Task to complete: Repeat the data below word for word.

Stored items:
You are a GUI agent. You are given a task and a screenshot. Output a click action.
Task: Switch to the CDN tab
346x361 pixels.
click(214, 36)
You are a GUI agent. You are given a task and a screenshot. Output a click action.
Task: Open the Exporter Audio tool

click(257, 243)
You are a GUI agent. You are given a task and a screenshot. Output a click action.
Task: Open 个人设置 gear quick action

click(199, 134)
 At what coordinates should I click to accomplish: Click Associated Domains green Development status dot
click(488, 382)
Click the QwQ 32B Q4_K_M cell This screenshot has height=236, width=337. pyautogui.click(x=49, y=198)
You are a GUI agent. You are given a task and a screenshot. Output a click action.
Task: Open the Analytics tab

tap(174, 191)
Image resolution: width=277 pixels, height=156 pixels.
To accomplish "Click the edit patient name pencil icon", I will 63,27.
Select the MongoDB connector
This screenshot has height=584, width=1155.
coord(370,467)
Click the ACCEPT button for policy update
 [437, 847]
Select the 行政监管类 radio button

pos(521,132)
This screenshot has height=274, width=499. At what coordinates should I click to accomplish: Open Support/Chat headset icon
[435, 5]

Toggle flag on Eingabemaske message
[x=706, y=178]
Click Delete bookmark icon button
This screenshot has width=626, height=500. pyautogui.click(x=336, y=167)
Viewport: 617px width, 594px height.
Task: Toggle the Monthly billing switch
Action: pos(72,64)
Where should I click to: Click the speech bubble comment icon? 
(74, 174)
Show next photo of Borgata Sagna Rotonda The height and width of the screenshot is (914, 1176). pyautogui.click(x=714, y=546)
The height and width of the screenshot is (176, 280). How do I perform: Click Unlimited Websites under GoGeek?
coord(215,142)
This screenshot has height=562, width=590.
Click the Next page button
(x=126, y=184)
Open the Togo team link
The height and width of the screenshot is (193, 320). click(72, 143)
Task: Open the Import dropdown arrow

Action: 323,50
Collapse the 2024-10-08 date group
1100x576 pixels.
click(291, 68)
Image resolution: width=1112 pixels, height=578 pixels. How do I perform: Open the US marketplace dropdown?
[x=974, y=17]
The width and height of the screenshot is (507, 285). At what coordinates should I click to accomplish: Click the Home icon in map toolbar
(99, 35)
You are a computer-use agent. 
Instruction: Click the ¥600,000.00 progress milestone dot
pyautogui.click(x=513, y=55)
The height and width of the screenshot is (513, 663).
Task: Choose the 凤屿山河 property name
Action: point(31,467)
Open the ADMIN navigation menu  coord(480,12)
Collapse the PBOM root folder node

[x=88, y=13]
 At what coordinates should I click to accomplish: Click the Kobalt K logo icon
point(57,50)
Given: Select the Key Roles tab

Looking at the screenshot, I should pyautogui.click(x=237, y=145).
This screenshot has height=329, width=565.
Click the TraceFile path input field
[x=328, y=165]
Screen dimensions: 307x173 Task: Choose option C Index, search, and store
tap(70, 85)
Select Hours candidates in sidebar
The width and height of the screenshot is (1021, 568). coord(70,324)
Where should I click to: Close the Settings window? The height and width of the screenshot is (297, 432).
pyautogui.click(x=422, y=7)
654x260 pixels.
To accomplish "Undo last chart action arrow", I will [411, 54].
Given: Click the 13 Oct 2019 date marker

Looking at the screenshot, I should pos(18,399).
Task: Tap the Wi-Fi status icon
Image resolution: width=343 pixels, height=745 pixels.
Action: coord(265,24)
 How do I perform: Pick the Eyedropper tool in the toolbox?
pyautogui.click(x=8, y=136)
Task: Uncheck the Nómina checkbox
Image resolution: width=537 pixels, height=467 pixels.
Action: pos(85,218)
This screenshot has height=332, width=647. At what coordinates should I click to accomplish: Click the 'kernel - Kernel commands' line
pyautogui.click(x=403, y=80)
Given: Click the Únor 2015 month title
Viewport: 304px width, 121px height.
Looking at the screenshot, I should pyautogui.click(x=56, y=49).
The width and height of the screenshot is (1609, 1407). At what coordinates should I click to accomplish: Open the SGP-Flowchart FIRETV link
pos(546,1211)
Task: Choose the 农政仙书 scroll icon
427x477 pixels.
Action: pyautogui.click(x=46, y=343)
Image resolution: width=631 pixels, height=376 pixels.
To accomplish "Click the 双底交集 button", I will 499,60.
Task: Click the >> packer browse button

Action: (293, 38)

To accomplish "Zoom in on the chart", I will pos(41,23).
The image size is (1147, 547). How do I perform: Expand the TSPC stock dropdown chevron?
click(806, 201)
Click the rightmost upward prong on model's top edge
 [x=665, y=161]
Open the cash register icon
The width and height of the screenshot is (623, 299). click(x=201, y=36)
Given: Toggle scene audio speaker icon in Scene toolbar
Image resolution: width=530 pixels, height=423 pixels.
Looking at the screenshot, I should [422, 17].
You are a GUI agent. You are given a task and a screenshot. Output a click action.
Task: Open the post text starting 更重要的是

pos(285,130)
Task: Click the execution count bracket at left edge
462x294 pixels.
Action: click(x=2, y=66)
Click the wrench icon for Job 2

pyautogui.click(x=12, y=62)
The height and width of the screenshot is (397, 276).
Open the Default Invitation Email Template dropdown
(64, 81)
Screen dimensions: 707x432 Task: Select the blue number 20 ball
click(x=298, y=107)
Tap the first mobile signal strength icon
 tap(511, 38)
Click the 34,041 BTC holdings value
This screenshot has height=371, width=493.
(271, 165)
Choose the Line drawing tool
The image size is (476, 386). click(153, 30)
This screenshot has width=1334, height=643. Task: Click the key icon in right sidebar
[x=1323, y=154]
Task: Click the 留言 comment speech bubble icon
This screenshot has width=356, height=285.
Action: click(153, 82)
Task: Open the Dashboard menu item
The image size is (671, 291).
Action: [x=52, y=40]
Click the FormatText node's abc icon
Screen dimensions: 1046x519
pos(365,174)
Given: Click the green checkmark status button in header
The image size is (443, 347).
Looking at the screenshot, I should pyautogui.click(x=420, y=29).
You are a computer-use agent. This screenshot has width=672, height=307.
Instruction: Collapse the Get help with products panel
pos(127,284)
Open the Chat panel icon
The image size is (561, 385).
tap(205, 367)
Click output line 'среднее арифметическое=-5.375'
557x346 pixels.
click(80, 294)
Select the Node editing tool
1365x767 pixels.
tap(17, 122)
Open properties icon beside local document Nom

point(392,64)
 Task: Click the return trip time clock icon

Result of this exercise:
You are a GUI agent. You are given a task and a screenshot. Output a click action.
Task: Switch to the CDN tab
346x361 pixels.
click(214, 36)
You are a GUI agent. You are given a task and a screenshot. Output a click action.
Task: Open the Exporter Audio tool

click(257, 243)
You are a GUI agent. You are given a task and a screenshot. Output a click action.
Task: Open 个人设置 gear quick action

click(199, 134)
 At what coordinates should I click to accomplish: Click Associated Domains green Development status dot
click(488, 382)
Click the QwQ 32B Q4_K_M cell This screenshot has height=236, width=337. pyautogui.click(x=49, y=198)
You are a GUI agent. You are given a task and a screenshot. Output a click action.
Task: Open the Analytics tab

tap(174, 191)
Image resolution: width=277 pixels, height=156 pixels.
To accomplish "Click the edit patient name pencil icon", I will 63,27.
Select the MongoDB connector
This screenshot has height=584, width=1155.
coord(370,467)
Click the ACCEPT button for policy update
 [437, 847]
Select the 行政监管类 radio button

pos(521,132)
This screenshot has height=274, width=499. At what coordinates should I click to accomplish: Open Support/Chat headset icon
[435, 5]

Toggle flag on Eingabemaske message
[x=706, y=178]
Click Delete bookmark icon button
This screenshot has width=626, height=500. pyautogui.click(x=336, y=167)
Viewport: 617px width, 594px height.
Task: Toggle the Monthly billing switch
Action: pos(72,64)
Where should I click to: Click the speech bubble comment icon? 
(74, 174)
Show next photo of Borgata Sagna Rotonda The height and width of the screenshot is (914, 1176). pyautogui.click(x=714, y=546)
The height and width of the screenshot is (176, 280). How do I perform: Click Unlimited Websites under GoGeek?
coord(215,142)
This screenshot has height=562, width=590.
Click the Next page button
(x=126, y=184)
Open the Togo team link
The height and width of the screenshot is (193, 320). click(72, 143)
Task: Open the Import dropdown arrow

Action: 323,50
Collapse the 2024-10-08 date group
1100x576 pixels.
click(291, 68)
Image resolution: width=1112 pixels, height=578 pixels. How do I perform: Open the US marketplace dropdown?
[x=974, y=17]
The width and height of the screenshot is (507, 285). At what coordinates should I click to accomplish: Click the Home icon in map toolbar
(99, 35)
You are a computer-use agent. 
Instruction: Click the ¥600,000.00 progress milestone dot
pyautogui.click(x=513, y=55)
The height and width of the screenshot is (513, 663).
Task: Choose the 凤屿山河 property name
Action: point(31,467)
Open the ADMIN navigation menu  coord(480,12)
Collapse the PBOM root folder node

[x=88, y=13]
 At what coordinates should I click to accomplish: Click the Kobalt K logo icon
point(57,50)
Given: Select the Key Roles tab

Looking at the screenshot, I should pyautogui.click(x=237, y=145).
This screenshot has height=329, width=565.
Click the TraceFile path input field
[x=328, y=165]
Screen dimensions: 307x173 Task: Choose option C Index, search, and store
tap(70, 85)
Select Hours candidates in sidebar
The width and height of the screenshot is (1021, 568). coord(70,324)
Where should I click to: Close the Settings window? The height and width of the screenshot is (297, 432).
pyautogui.click(x=422, y=7)
654x260 pixels.
To accomplish "Undo last chart action arrow", I will [411, 54].
Given: Click the 13 Oct 2019 date marker

Looking at the screenshot, I should pos(18,399).
Task: Tap the Wi-Fi status icon
Image resolution: width=343 pixels, height=745 pixels.
Action: coord(265,24)
 How do I perform: Pick the Eyedropper tool in the toolbox?
pyautogui.click(x=8, y=136)
Task: Uncheck the Nómina checkbox
Image resolution: width=537 pixels, height=467 pixels.
Action: pos(85,218)
This screenshot has height=332, width=647. At what coordinates should I click to accomplish: Click the 'kernel - Kernel commands' line
pyautogui.click(x=403, y=80)
Given: Click the Únor 2015 month title
Viewport: 304px width, 121px height.
Looking at the screenshot, I should pyautogui.click(x=56, y=49).
The width and height of the screenshot is (1609, 1407). At what coordinates should I click to accomplish: Open the SGP-Flowchart FIRETV link
pos(546,1211)
Task: Choose the 农政仙书 scroll icon
427x477 pixels.
Action: pyautogui.click(x=46, y=343)
Image resolution: width=631 pixels, height=376 pixels.
To accomplish "Click the 双底交集 button", I will 499,60.
Task: Click the >> packer browse button

Action: (293, 38)

To accomplish "Zoom in on the chart", I will pos(41,23).
The image size is (1147, 547). How do I perform: Expand the TSPC stock dropdown chevron?
click(806, 201)
Click the rightmost upward prong on model's top edge
 [x=665, y=161]
Open the cash register icon
The width and height of the screenshot is (623, 299). click(x=201, y=36)
Given: Toggle scene audio speaker icon in Scene toolbar
Image resolution: width=530 pixels, height=423 pixels.
Looking at the screenshot, I should [422, 17].
You are a GUI agent. You are given a task and a screenshot. Output a click action.
Task: Open the post text starting 更重要的是

pos(285,130)
Task: Click the execution count bracket at left edge
462x294 pixels.
Action: click(x=2, y=66)
Click the wrench icon for Job 2

pyautogui.click(x=12, y=62)
The height and width of the screenshot is (397, 276).
Open the Default Invitation Email Template dropdown
(64, 81)
Screen dimensions: 707x432 Task: Select the blue number 20 ball
click(x=298, y=107)
Tap the first mobile signal strength icon
 tap(511, 38)
Click the 34,041 BTC holdings value
This screenshot has height=371, width=493.
(271, 165)
Choose the Line drawing tool
The image size is (476, 386). click(153, 30)
This screenshot has width=1334, height=643. Task: Click the key icon in right sidebar
[x=1323, y=154]
Task: Click the 留言 comment speech bubble icon
This screenshot has width=356, height=285.
Action: click(153, 82)
Task: Open the Dashboard menu item
The image size is (671, 291).
Action: [x=52, y=40]
Click the FormatText node's abc icon
Screen dimensions: 1046x519
pos(365,174)
Given: Click the green checkmark status button in header
The image size is (443, 347).
Looking at the screenshot, I should pyautogui.click(x=420, y=29).
You are a computer-use agent. This screenshot has width=672, height=307.
Instruction: Collapse the Get help with products panel
pos(127,284)
Open the Chat panel icon
The image size is (561, 385).
tap(205, 367)
Click output line 'среднее арифметическое=-5.375'
557x346 pixels.
click(80, 294)
Select the Node editing tool
1365x767 pixels.
tap(17, 122)
Open properties icon beside local document Nom

point(392,64)
 Task: Click the return trip time clock icon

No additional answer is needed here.